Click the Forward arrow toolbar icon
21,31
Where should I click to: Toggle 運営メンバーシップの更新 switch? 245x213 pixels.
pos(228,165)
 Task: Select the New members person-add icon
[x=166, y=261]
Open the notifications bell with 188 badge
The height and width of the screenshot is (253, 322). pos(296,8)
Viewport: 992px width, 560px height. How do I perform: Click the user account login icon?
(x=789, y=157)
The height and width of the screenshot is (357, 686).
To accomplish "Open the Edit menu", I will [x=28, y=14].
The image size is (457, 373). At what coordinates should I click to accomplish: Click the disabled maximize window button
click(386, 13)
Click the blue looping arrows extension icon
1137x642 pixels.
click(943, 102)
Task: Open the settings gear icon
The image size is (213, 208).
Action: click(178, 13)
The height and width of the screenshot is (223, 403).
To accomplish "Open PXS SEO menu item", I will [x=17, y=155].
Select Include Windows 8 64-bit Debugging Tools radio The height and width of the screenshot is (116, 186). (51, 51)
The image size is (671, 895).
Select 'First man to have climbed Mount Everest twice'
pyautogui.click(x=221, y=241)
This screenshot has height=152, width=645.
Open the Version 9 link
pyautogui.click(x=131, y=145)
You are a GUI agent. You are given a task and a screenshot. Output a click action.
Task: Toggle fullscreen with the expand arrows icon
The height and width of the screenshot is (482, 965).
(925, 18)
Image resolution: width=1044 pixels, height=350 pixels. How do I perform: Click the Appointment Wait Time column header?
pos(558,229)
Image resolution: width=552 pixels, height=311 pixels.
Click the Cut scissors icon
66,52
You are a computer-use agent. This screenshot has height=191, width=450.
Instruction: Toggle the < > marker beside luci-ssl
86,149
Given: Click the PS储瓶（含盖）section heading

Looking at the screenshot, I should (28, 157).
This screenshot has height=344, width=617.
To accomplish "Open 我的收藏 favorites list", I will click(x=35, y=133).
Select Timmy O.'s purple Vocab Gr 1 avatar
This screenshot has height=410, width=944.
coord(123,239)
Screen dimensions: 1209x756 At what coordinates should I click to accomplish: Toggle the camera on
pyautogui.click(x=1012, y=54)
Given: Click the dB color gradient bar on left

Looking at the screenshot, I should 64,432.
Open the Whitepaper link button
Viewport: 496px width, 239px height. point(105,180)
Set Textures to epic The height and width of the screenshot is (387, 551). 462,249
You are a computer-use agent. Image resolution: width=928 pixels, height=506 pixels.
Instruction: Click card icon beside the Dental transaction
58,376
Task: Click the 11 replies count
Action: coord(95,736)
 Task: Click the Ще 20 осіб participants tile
------------------------
Work to complete ▸
Once you have read the records above, set each one down again exactly.

Answer area ▸
Click the Forward arrow toolbar icon
21,31
Where should I click to: Toggle 運営メンバーシップの更新 switch? 245x213 pixels.
pos(228,165)
 Task: Select the New members person-add icon
[x=166, y=261]
Open the notifications bell with 188 badge
The height and width of the screenshot is (253, 322). pos(296,8)
Viewport: 992px width, 560px height. How do I perform: Click the user account login icon?
(x=789, y=157)
The height and width of the screenshot is (357, 686).
To accomplish "Open the Edit menu", I will [x=28, y=14].
The image size is (457, 373). At what coordinates should I click to accomplish: Click the disabled maximize window button
click(386, 13)
Click the blue looping arrows extension icon
1137x642 pixels.
click(943, 102)
Task: Open the settings gear icon
The image size is (213, 208).
Action: click(178, 13)
The height and width of the screenshot is (223, 403).
To accomplish "Open PXS SEO menu item", I will [x=17, y=155].
Select Include Windows 8 64-bit Debugging Tools radio The height and width of the screenshot is (116, 186). (51, 51)
The image size is (671, 895).
Select 'First man to have climbed Mount Everest twice'
pyautogui.click(x=221, y=241)
This screenshot has height=152, width=645.
Open the Version 9 link
pyautogui.click(x=131, y=145)
You are a GUI agent. You are given a task and a screenshot. Output a click action.
Task: Toggle fullscreen with the expand arrows icon
The height and width of the screenshot is (482, 965).
(925, 18)
Image resolution: width=1044 pixels, height=350 pixels. How do I perform: Click the Appointment Wait Time column header?
pos(558,229)
Image resolution: width=552 pixels, height=311 pixels.
Click the Cut scissors icon
66,52
You are a computer-use agent. This screenshot has height=191, width=450.
Instruction: Toggle the < > marker beside luci-ssl
86,149
Given: Click the PS储瓶（含盖）section heading

Looking at the screenshot, I should (28, 157).
This screenshot has height=344, width=617.
To accomplish "Open 我的收藏 favorites list", I will click(x=35, y=133).
Select Timmy O.'s purple Vocab Gr 1 avatar
This screenshot has height=410, width=944.
coord(123,239)
Screen dimensions: 1209x756 At what coordinates should I click to accomplish: Toggle the camera on
pyautogui.click(x=1012, y=54)
Given: Click the dB color gradient bar on left

Looking at the screenshot, I should 64,432.
Open the Whitepaper link button
Viewport: 496px width, 239px height. point(105,180)
Set Textures to epic The height and width of the screenshot is (387, 551). 462,249
You are a computer-use agent. Image resolution: width=928 pixels, height=506 pixels.
Instruction: Click card icon beside the Dental transaction
58,376
Task: Click the 11 replies count
Action: coord(95,736)
 Task: Click the Ще 20 осіб participants tile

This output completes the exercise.